Los Angeles, CA (February 22, 2017) – SCI-Arc is pleased to announce, Drawings’ Conclusions, an exhibition curated by Jeffrey Kipnis and produced by Andrew Zago opening March 10 in the SCI-Arc Gallery. The exhibition is complemented by a two-day symposium March 24-25 featuring a keynote address by Peter Eisenman on Friday, March 24 at 6pm.
The exhibition asserts as self-evident that the constellation of hand architectural drawings reached an apex in its conceptual and technical development around 1990 just as computational technological instruments such as wire frame drawings, renderings page definition illustrations and 3-d models began to supplant its predecessor entirely as the primary vector for disciplinary and professional communication.
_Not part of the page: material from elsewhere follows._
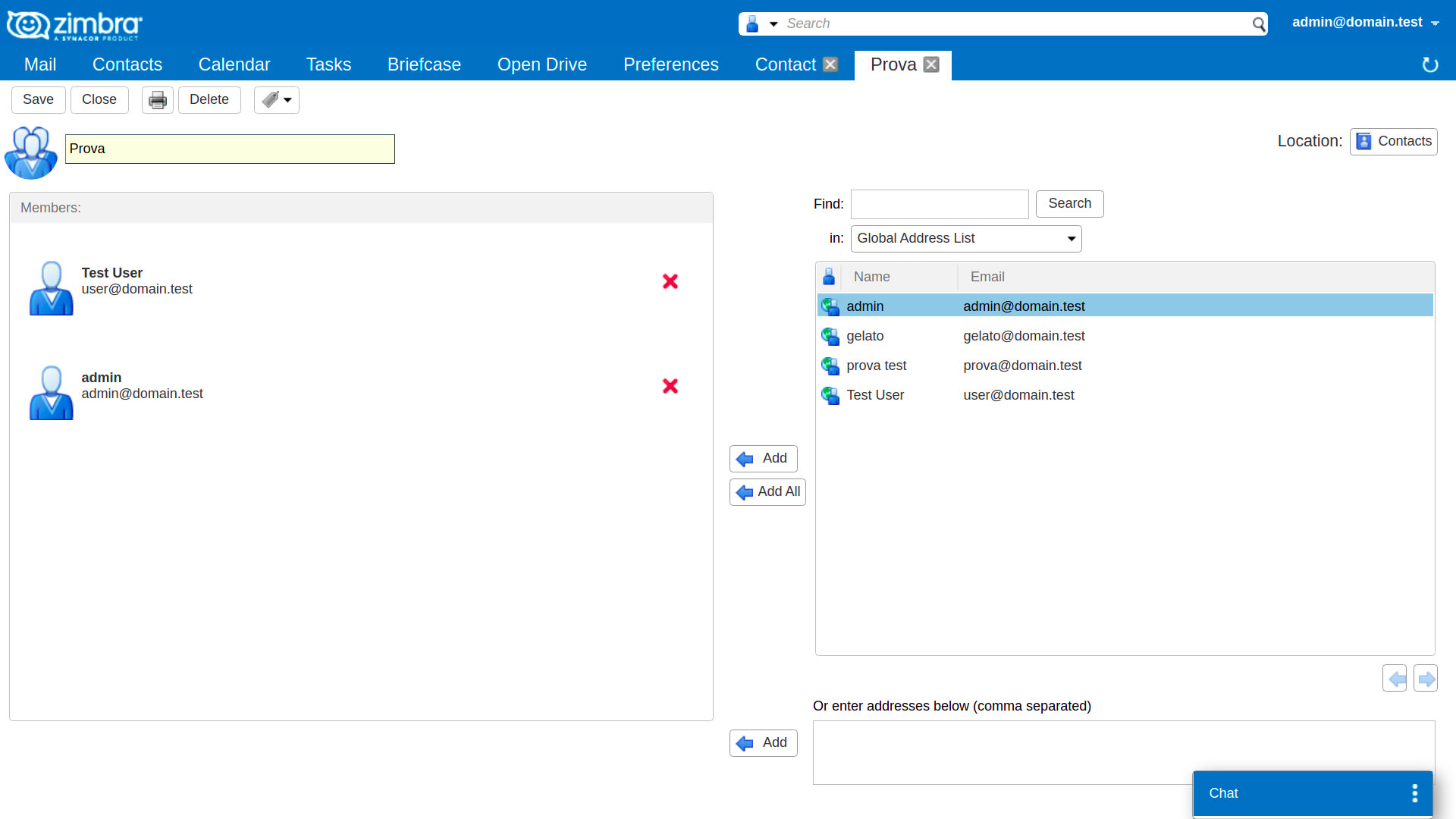Click the person icon in the search bar
Screen dimensions: 1456x819
tap(753, 24)
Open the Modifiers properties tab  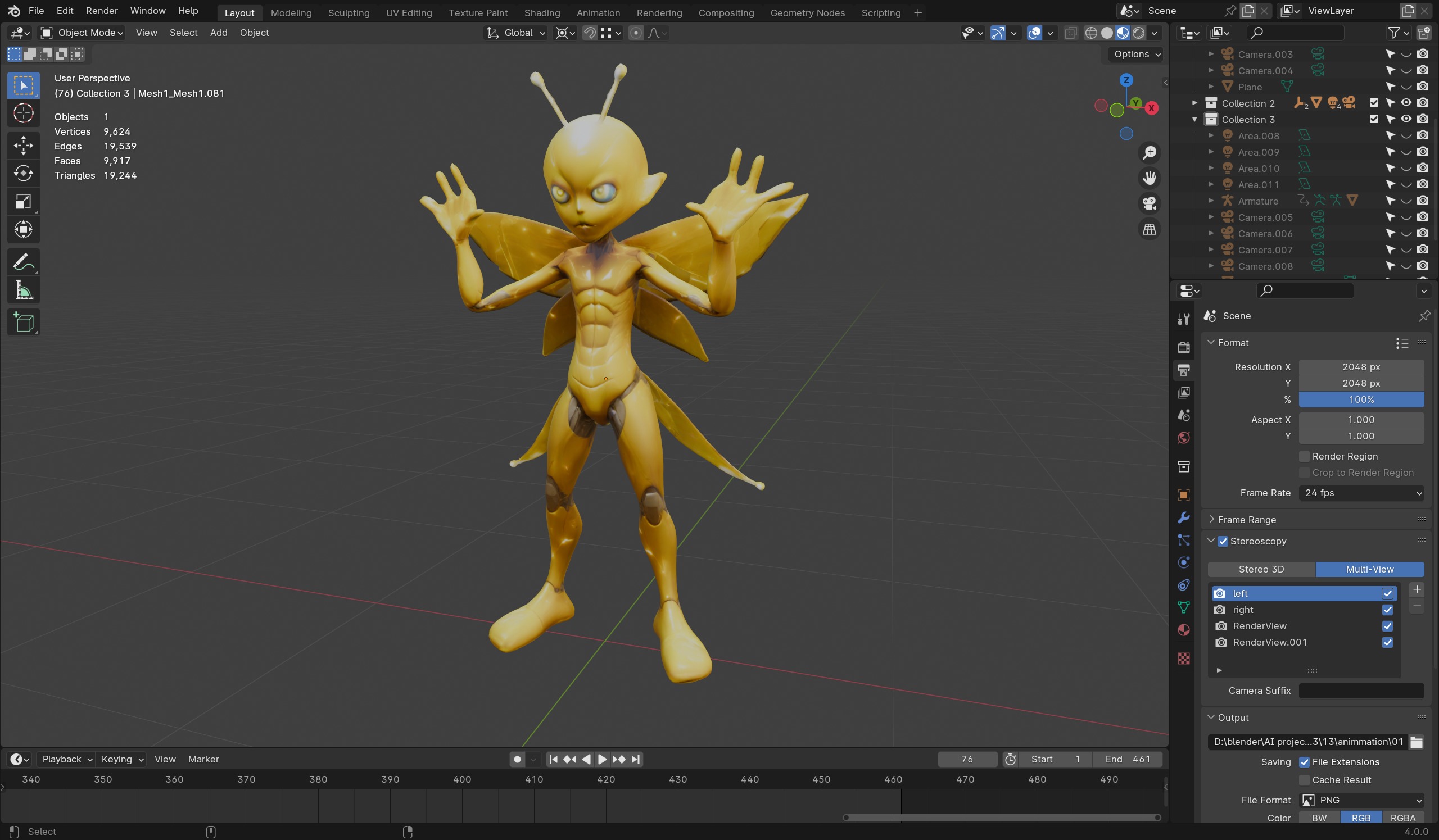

Indeed, the anticipation of inevitable computational transformation, already forecast by film animation, scientific illustration and magazine graphics, fueled hand drawing’s last outburst of creative and technical development.
The exhibition is not an encyclopedic survey of that transition as such, but rather, in keeping with SCI-Arc’s unique pedagogical charter, it is an examination of a small group of architects, most just a few years out of graduate school at the time, who were then united by a precocious and deeply vested interest in the hand drawing, though each in his or her own, way – sometimes personal and idiosyncratic, sometimes conceptual and technically arcanely, and sometimes esoteric though stringent in drawing process. Each went on to negotiate the transition to the computational environment forthrightly and in highly original ways, maintaining a loyalty to their legacy without nostalgia in the new work.
In addition, the exhibition offers a small selection of a new generation of architects whose work, in the opinion of the curator, seems to keenly aware of the disciplinary legacy and vicissitudes of the hand drawing constellation, and desires to offer in its own way, again without nostalgia and with true originality, a continuing reflection on the question, what are drawing’s conclusions.